1975 - Genesis P-Orridge, the 'Godparent of Industrial Music', founds the band Throbbing Gristle
1979 - The Twyborn Affair is published by Patrick White discussing topics on gender and London
1994 - Eddie Izzard relates in Unrepeatable to her relation to her genderfluid identity
2006 - La Roux is formed by Elly Jackson
2009 - Richard O'Brien describes themselves as the 'third-sex'
2015 - Eliot Sumner begins using non-gendered pronouns
October 2015 - Jack Monroe comes out as non-binary
October 2017 - Sam Smith describes themselves as non-binary
2018 - Cara Delevingne identifies herself as genderfluid
2020 - Kae Tempest identifies themself as non-binary

Intersex

Intersex peoples have a long history in Britain, with early history particularly in Wales, often falling under the Greek notion of androgyny derived from Ancient Greek and Roman ideals inherently found in the creation myths such as Aphrodite. An early English colonial subject of the American colonies to challenge binary gender roles was Thomas(ine) Hall, a servant who, in the 1620s, alternately dressed in both men's and women's clothing. Hall is likely to have been intersex as they were ordered by the Virginia court to wear both men's breeches and a woman's apron and cap simultaneously by John Pott. However other examples such as Mary Henly, a female-assigned individual in Massachusetts, was charged with illegally wearing men's clothing in 1692, as her wearing an opposing gender marker was "seeming to confound the course of nature."

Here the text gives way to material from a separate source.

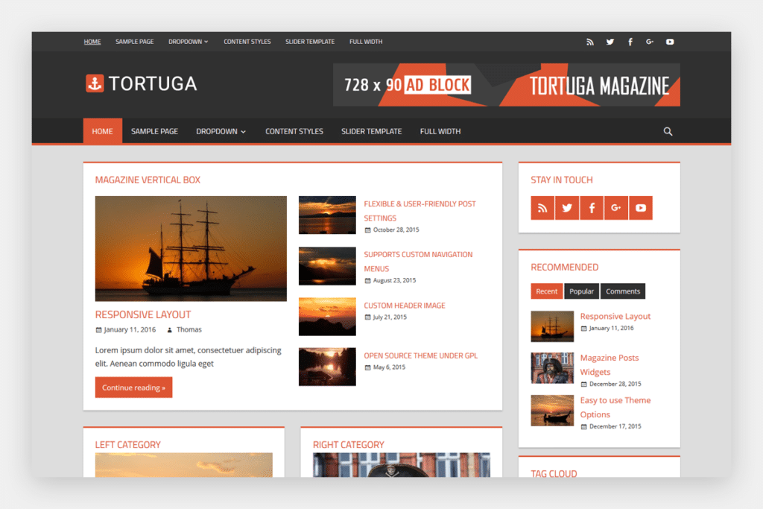The height and width of the screenshot is (509, 763).
Task: Select the Facebook icon in the top bar
Action: pos(630,42)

During the Victorian era, medical authors introduced the terms "true hermaphrodite" for an individual who has both ovarian and testicular tissue, verified under a microscope, "male pseudo-hermaphrodite" for a person with testicular tissue, but either female or ambiguous sexual anatomy, and "female pseudo-hermaphrodite" for a person with ovarian tissue, but either male or ambiguous sexual anatomy. In 1915 The terms 'intersex' for the individual and 'intersexuality' for the phenomenon were coined in the German language by endocrinologist Richard Goldschmidt after studies on gypsy moths. One year later, Goldschmidt used the term to describe pseudohermaphroditism in humans, and in 1932 in Germany, the first intersex surgery to female is carried out. Surgeries in the UK for intersex people were undertaken at Charing Cross Hospital at this time. With the introduction of new writing on the topic, the topic of Intersex peoples began to introduced into the academic circles in the UK in the 1940s to 1960s when a more prevailing notion of tolerance began to take root.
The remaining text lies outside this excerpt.